[DATA Boundary: Start]
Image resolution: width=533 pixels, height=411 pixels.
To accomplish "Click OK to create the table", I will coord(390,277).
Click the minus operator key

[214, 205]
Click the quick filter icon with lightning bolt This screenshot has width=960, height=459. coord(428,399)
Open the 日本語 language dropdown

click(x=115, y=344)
[DATA Boundary: End]
[DATA Boundary: Start]
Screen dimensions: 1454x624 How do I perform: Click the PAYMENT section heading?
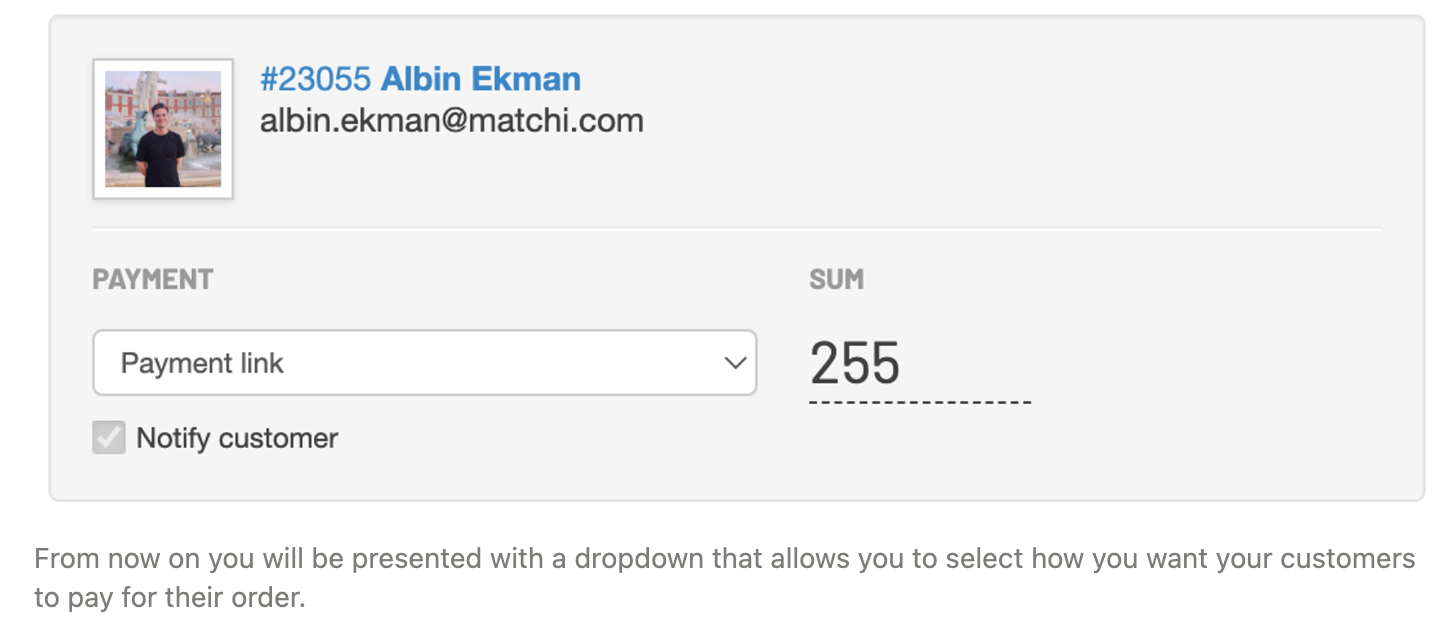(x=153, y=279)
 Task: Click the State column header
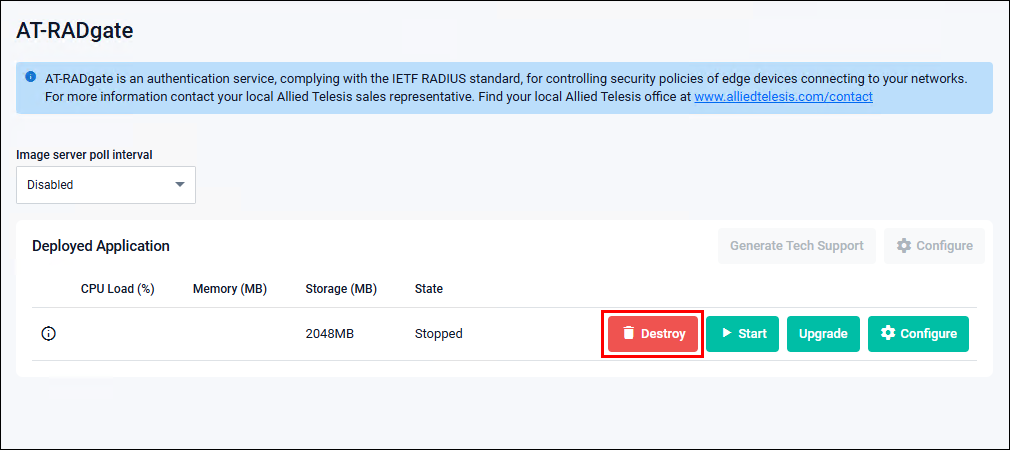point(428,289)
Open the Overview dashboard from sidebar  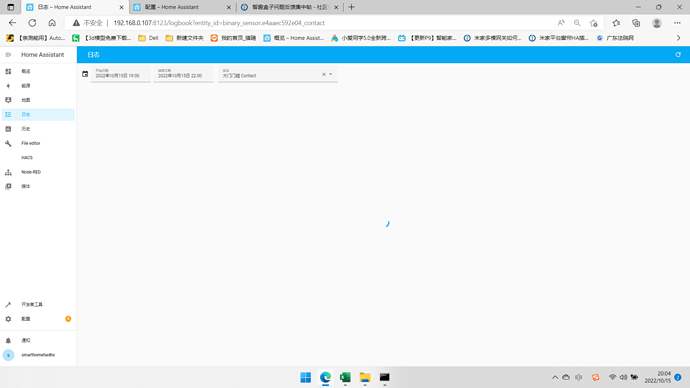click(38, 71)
[DATA Boundary: End]
# REQUIRED WORK:
The answer should be a single number: the count of lines in the data that include the string "height".

# RESULT:
2